Quant à la fonction de légiférer, elle devient tributaire des intérêts individuels, de groupes ou de clans. Par exemple, les sénateurs ont voté le 15 mars, de façon précipitée, une loi sur la diffamation que des analystes considèrent comme une menace contre les citoyens qui jettent un regard critique sur les décisions et actions des parlementaires et des officiels du gouvernement. Comme pour imposer la mauvaise gouvernance à la société tout en bafouant son droit d’y résister.
Outre les nominations massives courantes utilisées par certains parlementaires, le sénateur Lambert a mentionné la possibilité pour le parlementaire qui place ses poulains aux timons des affaires de bénéficier des contrats. Il a pris soin de mentionner quand ces contrats n’exigent pas un appel d’offres. Cependant, même dans ces cas, la loi sur les marchés publics exige des ordonnateurs qu’ils sollicitent trois factures pro forma afin de choisir le mieux-disant.

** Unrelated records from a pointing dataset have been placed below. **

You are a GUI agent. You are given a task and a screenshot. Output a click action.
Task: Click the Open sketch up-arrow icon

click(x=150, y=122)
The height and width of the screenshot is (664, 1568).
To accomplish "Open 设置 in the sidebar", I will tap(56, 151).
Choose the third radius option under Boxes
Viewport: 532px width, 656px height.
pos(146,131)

Évidemment, quand les montants requièrent un appel d’offres, les autorités vont souvent diviser le contrat en plusieurs sous-contrats pour contourner la loi et favoriser leurs tuteurs.

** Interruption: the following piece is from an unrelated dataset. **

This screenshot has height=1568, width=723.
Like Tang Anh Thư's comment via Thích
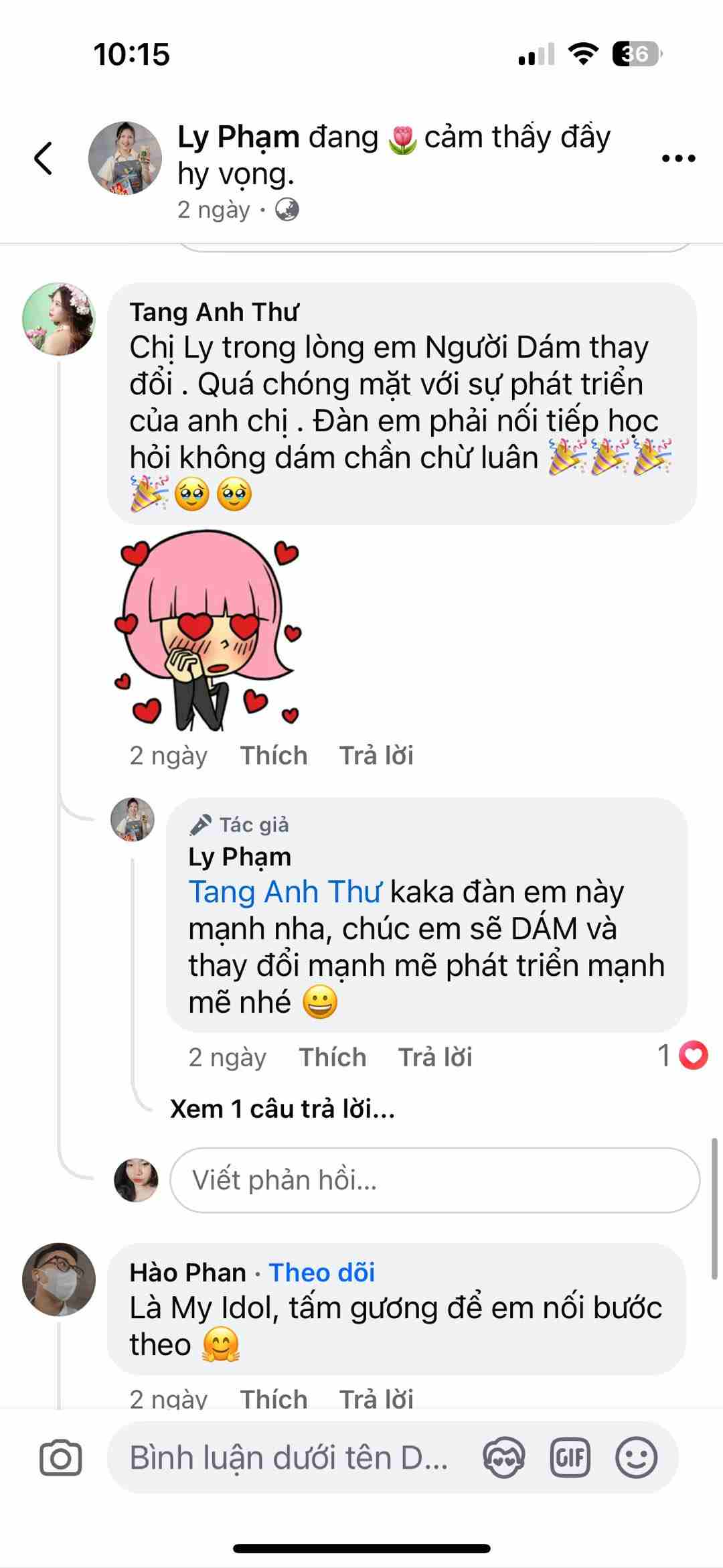(x=274, y=756)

Donc, en choisissant des ministres, secrétaires d’État et directeurs généraux, les parlementaires faussent les règles du jeu de la concurrence qui doivent permettre aux consommateurs de bénéficier des biens et services de meilleure qualité à un prix optimal. Le rapport de la commission Anticorruption du Sénat dirigé par le sénateur de l’Artibonite Youri Latortue a mentionné des firmes qui ne respectaient pas des contrats mais qui ne faisaient l’objet d’aucune poursuite. Parfois, les mêmes parlementaires qui choisissent ces hauts fonctionnaires de l’État détiennent des firmes qui profitent des contrats publics sans appel d’offre.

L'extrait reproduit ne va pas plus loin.